WORK INSTRUCTION => Copy every line of the data in which the word "agent" occurs.

MATERIALS PROVIDED =>
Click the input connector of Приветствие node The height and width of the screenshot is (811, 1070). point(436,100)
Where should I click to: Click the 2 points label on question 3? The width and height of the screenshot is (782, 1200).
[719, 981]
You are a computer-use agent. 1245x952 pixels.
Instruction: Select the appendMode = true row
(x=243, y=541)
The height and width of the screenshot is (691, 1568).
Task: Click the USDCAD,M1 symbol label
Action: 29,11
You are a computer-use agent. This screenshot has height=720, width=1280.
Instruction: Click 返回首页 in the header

ANSWER FOR THIS EXERCISE =>
You are a computer-use agent. 1245x952 pixels.
You are a computer-use agent. This screenshot has height=720, width=1280.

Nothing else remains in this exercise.